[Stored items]

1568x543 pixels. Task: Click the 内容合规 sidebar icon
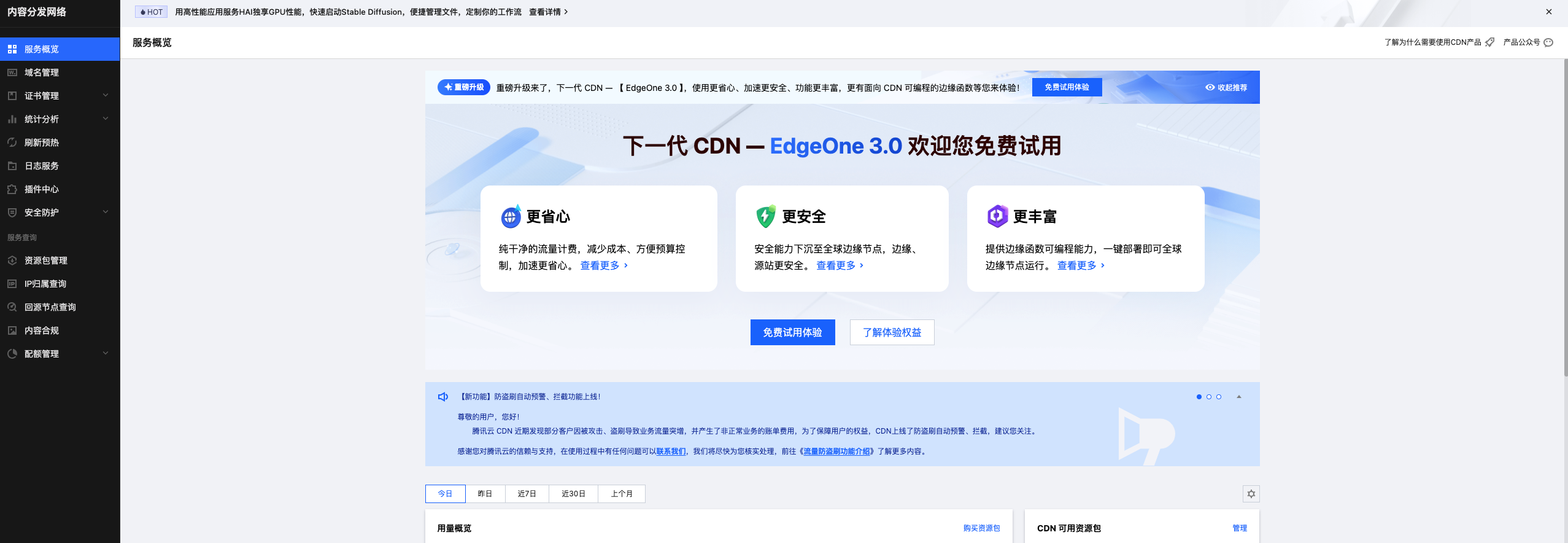click(12, 330)
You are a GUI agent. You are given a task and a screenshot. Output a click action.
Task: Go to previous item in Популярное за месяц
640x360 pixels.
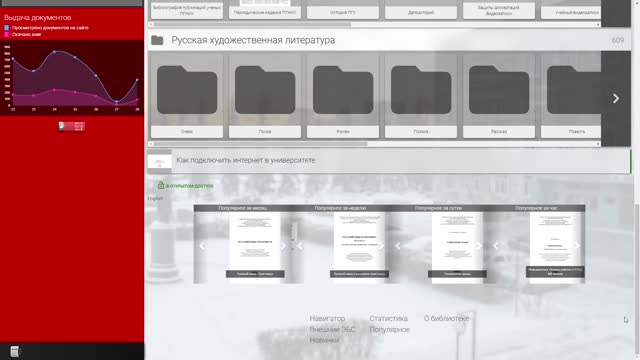202,246
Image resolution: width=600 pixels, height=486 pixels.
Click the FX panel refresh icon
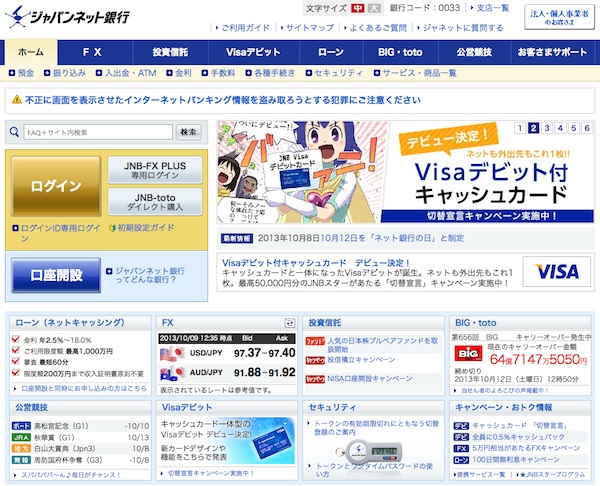pos(289,322)
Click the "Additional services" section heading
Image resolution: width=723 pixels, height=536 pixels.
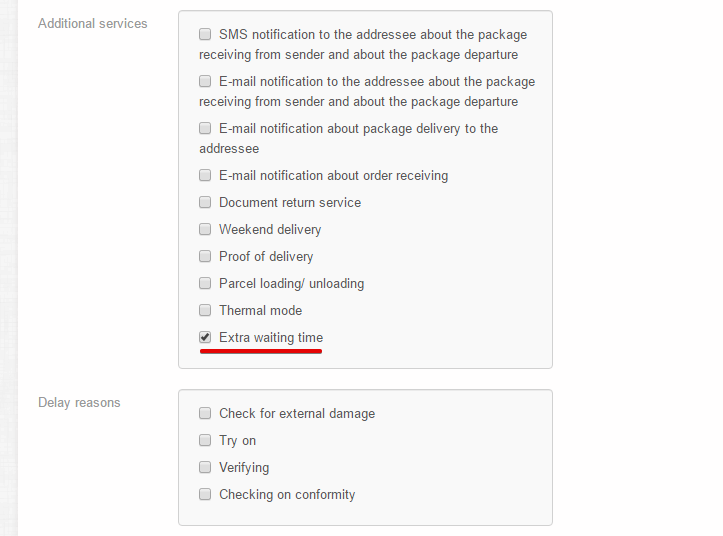92,23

- EXERCISE:
A word-for-word copy of the data above is needed, one that omits the pictures.

- YOUR SOLUTION:
1568x543 pixels. Task: Click the 内容合规 sidebar icon
click(12, 330)
You are a GUI agent. You are given a task and a screenshot. Output a click action.
Task: Go to previous item in Популярное за месяц
640x360 pixels.
202,246
Image resolution: width=600 pixels, height=486 pixels.
Click the FX panel refresh icon
pos(289,322)
Click the "Additional services" section heading
Image resolution: width=723 pixels, height=536 pixels.
92,23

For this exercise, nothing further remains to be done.